Journalist and writer from Gracanica Zivojin Rakocevic described the claims by the Museum in Pec that the Patriarchate of Pec “represents a complex of original pre-Romanesque and Byzantine churches that were systematically transformed into Raska-Serbian Orthodox churches” as a scientific, practical, and public absurdity.

Rakocevic questioned those responsible in the Kosovo education system about what they are doing to their own children.

“The key question is, therefore, what are you, ladies and gentlemen, doing with your children and what are you, ladies and gentlemen, doing to your children? How is it possible that you explain in such a way something that they see completely differently? And how is it possible that you have convinced yourselves and them of the idea that the Patriarchate of Pec is something other than what it is? This is a fatal story about the tragedy in the Balkans. It is a fatal story about compensating for your own complexes and shortcomings by lying to your children, by falsifying the truth to your children. These messages are constantly repeated, especially since March 17, 2004, when it was realized that Serbian cultural heritage in Kosovo and Metohija is such that it cannot be destroyed, so it must instead be appropriated,” Rakocevic emphasized in a statement to Kosovo Online.

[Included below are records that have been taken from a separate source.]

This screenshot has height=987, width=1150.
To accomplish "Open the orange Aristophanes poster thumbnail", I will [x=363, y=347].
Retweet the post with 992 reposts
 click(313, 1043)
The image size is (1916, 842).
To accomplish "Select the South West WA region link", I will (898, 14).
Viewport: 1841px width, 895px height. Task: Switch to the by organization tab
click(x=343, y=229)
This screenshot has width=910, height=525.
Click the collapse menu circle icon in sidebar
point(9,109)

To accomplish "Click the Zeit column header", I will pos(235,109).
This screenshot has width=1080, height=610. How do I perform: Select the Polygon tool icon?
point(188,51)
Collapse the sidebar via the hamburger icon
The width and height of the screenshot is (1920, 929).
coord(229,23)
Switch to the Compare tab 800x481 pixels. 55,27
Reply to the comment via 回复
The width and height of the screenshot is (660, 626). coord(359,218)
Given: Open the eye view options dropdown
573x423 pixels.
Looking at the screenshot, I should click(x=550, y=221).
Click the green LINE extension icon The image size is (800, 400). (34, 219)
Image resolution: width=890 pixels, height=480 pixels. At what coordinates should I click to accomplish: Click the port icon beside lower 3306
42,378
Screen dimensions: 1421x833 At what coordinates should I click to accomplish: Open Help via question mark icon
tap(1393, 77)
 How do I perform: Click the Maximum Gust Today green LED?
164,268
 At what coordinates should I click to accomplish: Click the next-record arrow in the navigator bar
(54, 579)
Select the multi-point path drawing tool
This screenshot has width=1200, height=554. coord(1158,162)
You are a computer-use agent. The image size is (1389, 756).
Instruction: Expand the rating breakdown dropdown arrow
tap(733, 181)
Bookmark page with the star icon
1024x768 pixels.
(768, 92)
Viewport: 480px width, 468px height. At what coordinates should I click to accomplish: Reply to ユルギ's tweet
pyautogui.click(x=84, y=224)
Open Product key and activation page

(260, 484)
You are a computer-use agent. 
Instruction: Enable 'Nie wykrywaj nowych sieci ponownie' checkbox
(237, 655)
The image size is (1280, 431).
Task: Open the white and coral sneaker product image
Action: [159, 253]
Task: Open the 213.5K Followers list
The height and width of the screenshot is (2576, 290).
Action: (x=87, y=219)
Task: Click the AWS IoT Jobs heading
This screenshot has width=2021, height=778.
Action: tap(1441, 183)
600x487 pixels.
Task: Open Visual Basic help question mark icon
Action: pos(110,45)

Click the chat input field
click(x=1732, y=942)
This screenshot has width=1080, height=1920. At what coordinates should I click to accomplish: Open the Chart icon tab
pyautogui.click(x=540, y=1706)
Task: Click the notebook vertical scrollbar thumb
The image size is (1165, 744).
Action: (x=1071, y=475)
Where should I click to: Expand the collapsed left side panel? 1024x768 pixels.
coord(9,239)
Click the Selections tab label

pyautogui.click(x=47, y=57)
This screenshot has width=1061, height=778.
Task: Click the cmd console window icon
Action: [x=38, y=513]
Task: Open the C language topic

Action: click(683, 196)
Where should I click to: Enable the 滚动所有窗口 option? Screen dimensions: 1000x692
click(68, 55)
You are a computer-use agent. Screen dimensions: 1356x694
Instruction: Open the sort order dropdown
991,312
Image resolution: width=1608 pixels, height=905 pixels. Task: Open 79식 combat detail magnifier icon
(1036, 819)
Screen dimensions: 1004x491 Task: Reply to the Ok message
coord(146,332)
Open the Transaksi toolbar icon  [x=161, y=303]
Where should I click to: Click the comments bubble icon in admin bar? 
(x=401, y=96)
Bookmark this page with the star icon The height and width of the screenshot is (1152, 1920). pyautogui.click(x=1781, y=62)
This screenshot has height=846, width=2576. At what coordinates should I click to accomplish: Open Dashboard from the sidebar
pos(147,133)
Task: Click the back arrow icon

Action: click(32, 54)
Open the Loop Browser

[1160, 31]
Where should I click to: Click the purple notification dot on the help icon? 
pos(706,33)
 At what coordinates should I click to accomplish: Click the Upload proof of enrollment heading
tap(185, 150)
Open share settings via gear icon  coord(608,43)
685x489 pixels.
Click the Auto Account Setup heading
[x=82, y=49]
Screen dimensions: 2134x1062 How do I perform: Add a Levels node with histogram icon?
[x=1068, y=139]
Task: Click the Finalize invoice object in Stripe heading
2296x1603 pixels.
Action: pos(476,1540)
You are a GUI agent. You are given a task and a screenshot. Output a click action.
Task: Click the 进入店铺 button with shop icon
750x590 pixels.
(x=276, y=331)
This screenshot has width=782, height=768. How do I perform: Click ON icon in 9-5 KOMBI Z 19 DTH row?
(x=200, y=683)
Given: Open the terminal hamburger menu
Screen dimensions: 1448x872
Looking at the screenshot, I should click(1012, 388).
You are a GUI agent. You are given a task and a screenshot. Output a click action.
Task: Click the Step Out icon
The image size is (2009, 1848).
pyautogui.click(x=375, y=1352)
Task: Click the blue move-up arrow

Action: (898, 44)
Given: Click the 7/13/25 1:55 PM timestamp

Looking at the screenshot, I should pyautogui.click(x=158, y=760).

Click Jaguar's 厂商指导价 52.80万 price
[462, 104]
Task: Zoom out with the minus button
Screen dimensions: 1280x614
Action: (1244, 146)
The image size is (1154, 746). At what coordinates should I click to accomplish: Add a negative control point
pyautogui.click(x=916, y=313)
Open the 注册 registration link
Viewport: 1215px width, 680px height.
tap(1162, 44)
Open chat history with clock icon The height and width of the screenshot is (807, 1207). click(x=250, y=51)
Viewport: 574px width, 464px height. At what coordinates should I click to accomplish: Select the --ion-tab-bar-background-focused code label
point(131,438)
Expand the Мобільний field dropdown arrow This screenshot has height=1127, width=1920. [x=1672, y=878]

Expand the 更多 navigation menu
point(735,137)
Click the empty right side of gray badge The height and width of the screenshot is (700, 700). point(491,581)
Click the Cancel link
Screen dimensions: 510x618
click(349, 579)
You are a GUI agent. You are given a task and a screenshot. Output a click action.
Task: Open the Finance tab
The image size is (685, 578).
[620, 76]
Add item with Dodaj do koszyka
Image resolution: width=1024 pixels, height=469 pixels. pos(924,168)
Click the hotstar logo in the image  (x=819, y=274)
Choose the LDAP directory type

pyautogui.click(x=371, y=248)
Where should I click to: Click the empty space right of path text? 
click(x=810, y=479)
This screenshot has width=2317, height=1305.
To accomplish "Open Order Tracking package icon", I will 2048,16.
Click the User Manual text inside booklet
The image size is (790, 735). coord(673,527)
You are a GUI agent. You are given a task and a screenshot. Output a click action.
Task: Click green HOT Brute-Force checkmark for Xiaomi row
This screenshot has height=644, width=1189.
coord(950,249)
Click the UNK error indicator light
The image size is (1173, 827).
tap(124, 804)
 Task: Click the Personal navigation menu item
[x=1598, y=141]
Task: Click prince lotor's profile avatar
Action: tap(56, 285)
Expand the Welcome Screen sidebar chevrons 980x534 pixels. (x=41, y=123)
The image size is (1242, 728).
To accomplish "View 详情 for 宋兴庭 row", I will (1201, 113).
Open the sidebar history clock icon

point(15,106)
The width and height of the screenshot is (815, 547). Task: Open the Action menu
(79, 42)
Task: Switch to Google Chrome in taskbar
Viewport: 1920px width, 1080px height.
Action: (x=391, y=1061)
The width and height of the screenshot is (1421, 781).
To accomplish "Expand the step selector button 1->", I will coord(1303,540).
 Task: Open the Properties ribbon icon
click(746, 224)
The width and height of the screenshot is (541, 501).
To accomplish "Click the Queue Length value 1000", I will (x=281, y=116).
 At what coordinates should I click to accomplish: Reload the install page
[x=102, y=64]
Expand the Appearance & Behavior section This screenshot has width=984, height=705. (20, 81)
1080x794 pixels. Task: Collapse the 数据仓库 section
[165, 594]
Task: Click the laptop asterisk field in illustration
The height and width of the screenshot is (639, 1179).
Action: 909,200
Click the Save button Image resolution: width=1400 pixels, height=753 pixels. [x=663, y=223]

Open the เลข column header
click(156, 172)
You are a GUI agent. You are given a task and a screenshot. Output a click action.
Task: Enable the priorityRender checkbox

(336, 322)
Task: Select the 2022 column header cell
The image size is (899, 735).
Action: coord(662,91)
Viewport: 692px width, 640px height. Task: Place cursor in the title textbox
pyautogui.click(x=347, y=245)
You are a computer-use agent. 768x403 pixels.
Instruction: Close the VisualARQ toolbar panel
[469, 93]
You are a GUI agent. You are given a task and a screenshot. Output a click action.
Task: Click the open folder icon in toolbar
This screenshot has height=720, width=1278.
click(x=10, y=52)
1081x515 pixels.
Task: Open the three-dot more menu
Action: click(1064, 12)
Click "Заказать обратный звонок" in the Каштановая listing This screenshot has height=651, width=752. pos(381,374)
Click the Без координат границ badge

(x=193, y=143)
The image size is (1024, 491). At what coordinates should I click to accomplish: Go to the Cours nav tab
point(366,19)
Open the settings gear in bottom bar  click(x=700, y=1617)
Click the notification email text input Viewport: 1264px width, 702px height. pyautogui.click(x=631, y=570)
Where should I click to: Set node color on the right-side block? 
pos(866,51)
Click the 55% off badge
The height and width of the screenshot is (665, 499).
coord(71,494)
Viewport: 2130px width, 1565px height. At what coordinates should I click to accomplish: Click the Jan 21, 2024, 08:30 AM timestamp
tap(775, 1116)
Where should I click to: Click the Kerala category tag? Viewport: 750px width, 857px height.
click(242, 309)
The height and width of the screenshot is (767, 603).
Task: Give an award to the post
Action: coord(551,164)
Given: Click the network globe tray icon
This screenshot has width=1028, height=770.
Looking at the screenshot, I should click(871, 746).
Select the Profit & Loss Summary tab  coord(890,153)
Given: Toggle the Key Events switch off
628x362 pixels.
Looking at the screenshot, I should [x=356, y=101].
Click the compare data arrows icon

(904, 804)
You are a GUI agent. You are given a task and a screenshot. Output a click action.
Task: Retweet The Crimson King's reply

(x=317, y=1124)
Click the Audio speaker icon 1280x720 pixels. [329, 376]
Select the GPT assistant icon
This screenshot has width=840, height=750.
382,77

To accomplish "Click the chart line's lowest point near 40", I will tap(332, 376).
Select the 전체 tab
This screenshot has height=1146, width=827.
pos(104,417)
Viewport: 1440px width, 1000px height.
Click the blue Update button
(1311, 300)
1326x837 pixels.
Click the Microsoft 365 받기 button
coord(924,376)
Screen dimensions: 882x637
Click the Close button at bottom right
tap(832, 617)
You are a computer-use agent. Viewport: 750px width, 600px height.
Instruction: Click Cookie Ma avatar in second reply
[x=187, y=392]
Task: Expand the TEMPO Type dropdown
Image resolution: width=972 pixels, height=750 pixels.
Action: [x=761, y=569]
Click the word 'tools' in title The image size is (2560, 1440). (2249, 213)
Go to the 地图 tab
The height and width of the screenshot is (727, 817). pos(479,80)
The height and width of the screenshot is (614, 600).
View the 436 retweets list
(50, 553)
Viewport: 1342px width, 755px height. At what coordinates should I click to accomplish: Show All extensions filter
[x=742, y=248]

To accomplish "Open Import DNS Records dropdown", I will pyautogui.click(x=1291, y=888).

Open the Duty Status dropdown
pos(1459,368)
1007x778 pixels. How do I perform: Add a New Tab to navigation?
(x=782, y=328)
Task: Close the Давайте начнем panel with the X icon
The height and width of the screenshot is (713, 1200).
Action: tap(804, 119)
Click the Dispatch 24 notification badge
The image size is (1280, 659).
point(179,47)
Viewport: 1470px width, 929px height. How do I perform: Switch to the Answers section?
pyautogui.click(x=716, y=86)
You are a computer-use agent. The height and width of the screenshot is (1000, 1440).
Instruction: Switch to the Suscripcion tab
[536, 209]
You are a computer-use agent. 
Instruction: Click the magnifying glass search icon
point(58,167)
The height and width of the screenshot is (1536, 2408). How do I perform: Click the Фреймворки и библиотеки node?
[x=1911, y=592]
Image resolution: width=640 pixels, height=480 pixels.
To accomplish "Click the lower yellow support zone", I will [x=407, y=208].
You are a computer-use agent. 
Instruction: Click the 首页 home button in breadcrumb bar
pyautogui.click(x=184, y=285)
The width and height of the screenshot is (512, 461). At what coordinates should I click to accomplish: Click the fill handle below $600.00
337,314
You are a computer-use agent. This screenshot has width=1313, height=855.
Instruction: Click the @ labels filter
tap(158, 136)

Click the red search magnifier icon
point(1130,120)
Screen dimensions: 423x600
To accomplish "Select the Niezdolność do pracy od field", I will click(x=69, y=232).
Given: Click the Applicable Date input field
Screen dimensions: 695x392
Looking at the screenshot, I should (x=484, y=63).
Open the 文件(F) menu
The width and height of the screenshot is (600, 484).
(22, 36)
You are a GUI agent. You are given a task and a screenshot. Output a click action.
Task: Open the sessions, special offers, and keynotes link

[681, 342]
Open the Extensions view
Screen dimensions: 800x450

He pointed out that when taking something that belongs to others, justification must be found.

“In order to take something and claim what is not yours, you must have some kind of justification. Now children in Kosovo and Metohija are being told that Serbs took and transformed Albanian, or Illyrian, or Arber monuments. That is an absolute scientific absurdity. It is a practical absurdity, it is a public absurdity. Yet since March 17, 2004, it has been promoted with great effort in the media, in schools, and in politics. Because how is it possible that something that was never yours in any sense, you suddenly tell your children: ‘This is yours’? That is where conflict is born. Essentially, that is where conflict begins. Because that child will grow up. And that child will say to those who live there, in those churches, in those monasteries, in those communities: ‘They took it from us. We will take it back.’ That is very, very dangerous. And I believe that, unfortunately, good ideas of learning and understanding are being destroyed by bad teachers,” Rakocevic concluded.

As a reminder, students of the “Rifat Gjota” Technical High School, organized by the Archaeological Museum in Pec, visited the Patriarchate of Pec, which was presented as a “complex of original pre-Romanesque and Byzantine churches that were systematically transformed into Raska-Serbian Orthodox churches.”